**Texte de l'exercice**
Des chercheurs de l'Université de Californie à San Francisco (UCSF) rapportent que des niveaux élevés de la protéine associée au fer FTL1 dans l'hippocampe de souris âgées sont liés à des connexions neuronales plus faibles et à de moins bonnes performances lors de tests cognitifs. Dans ces expériences, la réduction de la FTL1 chez les souris âgées a été associée à une connectivité neuronale accrue et à une amélioration de la mémoire, des résultats publiés dans Nature Aging.
Des scientifiques de l'Université de Californie à San Francisco ont suivi les changements de gènes et de protéines dans l'hippocampe de souris au cours de leur vieillissement et ont identifié la FTL1 comme étant la protéine qui présentait les différences les plus constantes entre les animaux jeunes et âgés, selon un résumé de recherche publié par l'université.
Chez les souris plus âgées, les chercheurs ont rapporté des niveaux plus élevés de FTL1 associés à moins de connexions entre les neurones dans l'hippocampe et à de moins bonnes performances lors de tests cognitifs. Dans une série d'expériences distincte, l'augmentation de la FTL1 chez les jeunes souris a provoqué chez les animaux des changements cérébraux et comportementaux semblables à ceux des souris âgées. Lors d'expériences en laboratoire, les neurones modifiés pour produire de grandes quantités de FTL1 ont développé des structures simplifiées, formant des extensions plus courtes et moins complexes.
L'équipe a également rapporté un lien métabolique : des niveaux de FTL1 plus élevés chez les souris âgées étaient associés à un métabolisme cellulaire plus lent dans l'hippocampe. Lorsque les chercheurs ont traité les cellules avec un composé décrit comme stimulant le métabolisme, ils ont constaté que les effets négatifs étaient évités.

**À faire**
(a) Dans le texte sur la protéine FTL1, dans quelle revue les résultats ont-ils été publiés ?
(b) Transcrivez tout le texte sur la protéine FTL1 depuis « L'équipe a également » jusqu'à « négatifs étaient évités. ».
(c) Reprenez le texte sur la protéine FTL1 là où il s'arrête et poursuivez-le.
Vous n'aurez pas besoin des données.

**Données fournies**
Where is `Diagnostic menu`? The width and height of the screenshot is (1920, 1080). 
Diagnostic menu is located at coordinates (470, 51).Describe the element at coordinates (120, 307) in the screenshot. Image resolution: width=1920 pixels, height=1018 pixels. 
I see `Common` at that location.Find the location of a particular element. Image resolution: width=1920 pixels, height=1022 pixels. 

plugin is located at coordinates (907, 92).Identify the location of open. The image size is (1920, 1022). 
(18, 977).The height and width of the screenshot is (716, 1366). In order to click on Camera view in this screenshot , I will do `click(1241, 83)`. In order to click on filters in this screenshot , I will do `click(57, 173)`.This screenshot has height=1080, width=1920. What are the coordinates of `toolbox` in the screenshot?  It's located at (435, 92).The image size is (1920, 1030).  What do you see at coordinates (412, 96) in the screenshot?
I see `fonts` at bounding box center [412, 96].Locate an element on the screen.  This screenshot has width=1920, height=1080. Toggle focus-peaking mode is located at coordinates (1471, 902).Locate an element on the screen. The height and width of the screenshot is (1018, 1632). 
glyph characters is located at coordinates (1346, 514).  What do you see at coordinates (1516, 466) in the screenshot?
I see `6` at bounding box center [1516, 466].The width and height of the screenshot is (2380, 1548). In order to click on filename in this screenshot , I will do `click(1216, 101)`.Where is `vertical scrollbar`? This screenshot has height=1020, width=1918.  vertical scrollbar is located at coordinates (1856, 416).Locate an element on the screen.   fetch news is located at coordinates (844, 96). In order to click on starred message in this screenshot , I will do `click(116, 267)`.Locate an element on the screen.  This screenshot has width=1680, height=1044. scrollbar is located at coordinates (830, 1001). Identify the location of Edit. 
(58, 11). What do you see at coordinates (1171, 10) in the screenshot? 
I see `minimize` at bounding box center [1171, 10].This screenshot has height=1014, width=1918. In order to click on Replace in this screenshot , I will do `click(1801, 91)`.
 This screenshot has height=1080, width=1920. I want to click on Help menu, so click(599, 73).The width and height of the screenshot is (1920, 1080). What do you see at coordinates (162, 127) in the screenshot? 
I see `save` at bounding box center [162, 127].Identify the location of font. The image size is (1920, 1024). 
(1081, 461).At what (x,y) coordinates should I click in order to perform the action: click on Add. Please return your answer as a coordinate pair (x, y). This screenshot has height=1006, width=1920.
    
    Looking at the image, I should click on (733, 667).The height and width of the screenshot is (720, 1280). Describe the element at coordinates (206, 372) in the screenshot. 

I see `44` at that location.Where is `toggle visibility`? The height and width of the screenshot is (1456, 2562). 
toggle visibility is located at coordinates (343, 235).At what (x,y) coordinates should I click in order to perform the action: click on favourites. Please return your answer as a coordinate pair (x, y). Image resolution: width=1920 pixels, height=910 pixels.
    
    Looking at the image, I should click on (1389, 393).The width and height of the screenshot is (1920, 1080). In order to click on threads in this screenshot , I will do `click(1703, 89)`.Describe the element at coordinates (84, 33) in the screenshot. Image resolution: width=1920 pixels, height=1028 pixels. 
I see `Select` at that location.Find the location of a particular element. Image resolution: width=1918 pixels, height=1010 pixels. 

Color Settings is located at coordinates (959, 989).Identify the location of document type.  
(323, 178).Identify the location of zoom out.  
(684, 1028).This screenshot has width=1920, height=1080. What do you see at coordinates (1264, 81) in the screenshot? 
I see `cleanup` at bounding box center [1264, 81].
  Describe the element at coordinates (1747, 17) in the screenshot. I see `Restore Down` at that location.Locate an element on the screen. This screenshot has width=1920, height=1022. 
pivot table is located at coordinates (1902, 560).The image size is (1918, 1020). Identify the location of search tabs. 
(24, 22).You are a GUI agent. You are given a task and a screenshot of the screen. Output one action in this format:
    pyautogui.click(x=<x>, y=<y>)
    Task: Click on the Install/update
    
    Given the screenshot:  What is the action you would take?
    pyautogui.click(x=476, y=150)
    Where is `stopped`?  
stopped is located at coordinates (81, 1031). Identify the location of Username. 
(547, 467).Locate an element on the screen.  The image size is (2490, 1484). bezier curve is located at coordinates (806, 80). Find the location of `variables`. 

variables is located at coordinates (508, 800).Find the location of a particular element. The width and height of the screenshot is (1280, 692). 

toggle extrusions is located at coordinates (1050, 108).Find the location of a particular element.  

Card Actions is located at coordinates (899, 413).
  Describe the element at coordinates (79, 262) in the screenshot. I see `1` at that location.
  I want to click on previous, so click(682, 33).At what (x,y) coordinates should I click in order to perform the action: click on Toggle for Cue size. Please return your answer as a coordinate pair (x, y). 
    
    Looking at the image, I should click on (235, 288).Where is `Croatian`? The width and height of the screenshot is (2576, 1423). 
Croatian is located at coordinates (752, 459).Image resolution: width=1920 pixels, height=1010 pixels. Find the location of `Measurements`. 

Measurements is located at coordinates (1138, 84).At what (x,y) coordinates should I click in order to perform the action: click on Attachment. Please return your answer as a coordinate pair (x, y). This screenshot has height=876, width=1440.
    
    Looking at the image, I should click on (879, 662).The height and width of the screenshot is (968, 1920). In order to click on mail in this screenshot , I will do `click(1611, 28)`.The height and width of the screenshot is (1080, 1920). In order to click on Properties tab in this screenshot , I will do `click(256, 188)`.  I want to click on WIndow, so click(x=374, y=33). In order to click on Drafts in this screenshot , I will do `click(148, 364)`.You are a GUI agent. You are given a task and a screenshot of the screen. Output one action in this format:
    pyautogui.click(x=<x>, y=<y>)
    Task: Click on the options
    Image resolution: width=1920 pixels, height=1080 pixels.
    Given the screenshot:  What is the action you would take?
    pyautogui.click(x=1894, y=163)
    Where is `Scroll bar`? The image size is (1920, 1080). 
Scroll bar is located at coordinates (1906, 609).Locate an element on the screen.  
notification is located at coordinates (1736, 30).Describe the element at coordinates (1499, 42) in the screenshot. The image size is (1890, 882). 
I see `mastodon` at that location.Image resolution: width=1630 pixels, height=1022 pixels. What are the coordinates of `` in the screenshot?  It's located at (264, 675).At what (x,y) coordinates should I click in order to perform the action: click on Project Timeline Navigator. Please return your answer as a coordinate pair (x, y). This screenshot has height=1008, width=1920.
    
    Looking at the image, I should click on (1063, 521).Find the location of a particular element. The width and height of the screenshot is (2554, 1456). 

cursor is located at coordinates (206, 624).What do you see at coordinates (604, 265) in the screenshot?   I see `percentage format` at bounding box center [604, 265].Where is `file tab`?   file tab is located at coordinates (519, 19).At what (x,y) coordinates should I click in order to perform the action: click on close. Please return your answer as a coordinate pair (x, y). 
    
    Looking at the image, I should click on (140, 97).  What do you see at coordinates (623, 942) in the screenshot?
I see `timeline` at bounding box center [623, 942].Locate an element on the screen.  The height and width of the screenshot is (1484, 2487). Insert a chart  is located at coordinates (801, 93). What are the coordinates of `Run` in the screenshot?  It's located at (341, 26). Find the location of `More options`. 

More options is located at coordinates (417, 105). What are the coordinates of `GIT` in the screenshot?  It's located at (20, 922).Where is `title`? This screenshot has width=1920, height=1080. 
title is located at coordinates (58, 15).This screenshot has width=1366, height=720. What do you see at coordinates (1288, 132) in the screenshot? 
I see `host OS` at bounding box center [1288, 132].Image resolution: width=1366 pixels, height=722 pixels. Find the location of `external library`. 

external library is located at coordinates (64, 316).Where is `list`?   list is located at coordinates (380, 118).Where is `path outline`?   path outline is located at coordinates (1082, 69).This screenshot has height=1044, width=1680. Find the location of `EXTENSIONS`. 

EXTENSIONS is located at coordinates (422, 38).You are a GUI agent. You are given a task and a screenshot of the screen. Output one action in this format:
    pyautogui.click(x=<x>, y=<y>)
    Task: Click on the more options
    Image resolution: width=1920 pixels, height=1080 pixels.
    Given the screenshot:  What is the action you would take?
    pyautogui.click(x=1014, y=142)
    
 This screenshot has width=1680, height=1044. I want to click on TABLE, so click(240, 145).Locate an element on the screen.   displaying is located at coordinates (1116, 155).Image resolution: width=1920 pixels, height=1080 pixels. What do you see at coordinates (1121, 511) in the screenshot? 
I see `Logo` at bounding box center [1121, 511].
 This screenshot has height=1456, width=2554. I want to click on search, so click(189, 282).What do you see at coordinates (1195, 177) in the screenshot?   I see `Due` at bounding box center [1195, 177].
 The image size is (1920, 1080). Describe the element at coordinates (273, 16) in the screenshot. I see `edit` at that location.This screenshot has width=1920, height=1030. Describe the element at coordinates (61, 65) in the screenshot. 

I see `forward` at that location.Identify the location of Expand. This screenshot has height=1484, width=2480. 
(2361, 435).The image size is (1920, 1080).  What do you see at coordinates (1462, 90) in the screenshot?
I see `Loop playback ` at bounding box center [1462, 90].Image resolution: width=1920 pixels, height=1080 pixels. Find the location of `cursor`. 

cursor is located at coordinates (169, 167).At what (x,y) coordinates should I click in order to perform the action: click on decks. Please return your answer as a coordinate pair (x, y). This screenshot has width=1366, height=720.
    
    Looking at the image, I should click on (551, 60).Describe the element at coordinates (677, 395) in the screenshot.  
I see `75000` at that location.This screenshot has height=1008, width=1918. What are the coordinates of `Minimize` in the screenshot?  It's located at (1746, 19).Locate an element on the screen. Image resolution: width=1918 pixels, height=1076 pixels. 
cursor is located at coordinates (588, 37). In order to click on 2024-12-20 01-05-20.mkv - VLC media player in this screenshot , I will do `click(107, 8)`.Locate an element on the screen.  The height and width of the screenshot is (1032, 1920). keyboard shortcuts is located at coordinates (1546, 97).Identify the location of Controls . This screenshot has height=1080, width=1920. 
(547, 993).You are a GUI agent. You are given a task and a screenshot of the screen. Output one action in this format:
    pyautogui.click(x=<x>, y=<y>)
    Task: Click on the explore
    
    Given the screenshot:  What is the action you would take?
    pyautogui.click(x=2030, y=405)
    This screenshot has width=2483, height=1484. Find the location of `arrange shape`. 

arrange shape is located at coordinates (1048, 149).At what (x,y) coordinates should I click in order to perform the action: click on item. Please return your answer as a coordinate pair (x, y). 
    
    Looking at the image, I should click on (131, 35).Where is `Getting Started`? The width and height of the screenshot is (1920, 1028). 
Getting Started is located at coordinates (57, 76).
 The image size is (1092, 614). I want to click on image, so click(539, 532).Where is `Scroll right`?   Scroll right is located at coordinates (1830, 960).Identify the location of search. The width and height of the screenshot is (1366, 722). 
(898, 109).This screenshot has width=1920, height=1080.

**Corrigé de l'exercice**
(a) Dans Nature Aging.

(b)
L'équipe a également rapporté un lien métabolique : des niveaux de FTL1 plus élevés chez les souris âgées étaient associés à un métabolisme cellulaire plus lent dans l'hippocampe. Lorsque les chercheurs ont traité les cellules avec un composé décrit comme stimulant le métabolisme, ils ont constaté que les effets négatifs étaient évités.

(c)
Les effets les plus spectaculaires ont été observés lorsque la FTL1 a été réduite chez les souris âgées. Les chercheurs ont déclaré que les connexions entre les cellules cérébrales avaient augmenté et que les performances aux tests de mémoire s'étaient améliorées.
« Il s'agit véritablement d'une inversion des déficiences », a déclaré Saul Villeda, PhD, directeur associé du Bakar Aging Research Institute de l'UCSF et auteur principal de l'article. « C'est bien plus qu'une simple atténuation ou prévention des symptômes. »
Villeda a affirmé que ces travaux pourraient orienter de futures approches visant à contrer le déclin cérébral lié à l'âge. « Nous voyons de plus en plus d'opportunités pour atténuer les pires conséquences du vieillissement », a-t-il déclaré. « C'est une période encourageante pour travailler sur la biologie du vieillissement. »
L'article est intitulé « Targeting iron-associated protein Ftl1 in the brain of old mice improves age-related cognitive impairment » et a été publié dans Nature Aging. L'université a précisé que ces travaux ont été financés en partie par la Simons Foundation, la Bakar Family Foundation, la National Science Foundation, la Hillblom Foundation, le Bakar Aging Research Institute, Marc et Lynne Benioff, ainsi que les National Institutes of Health.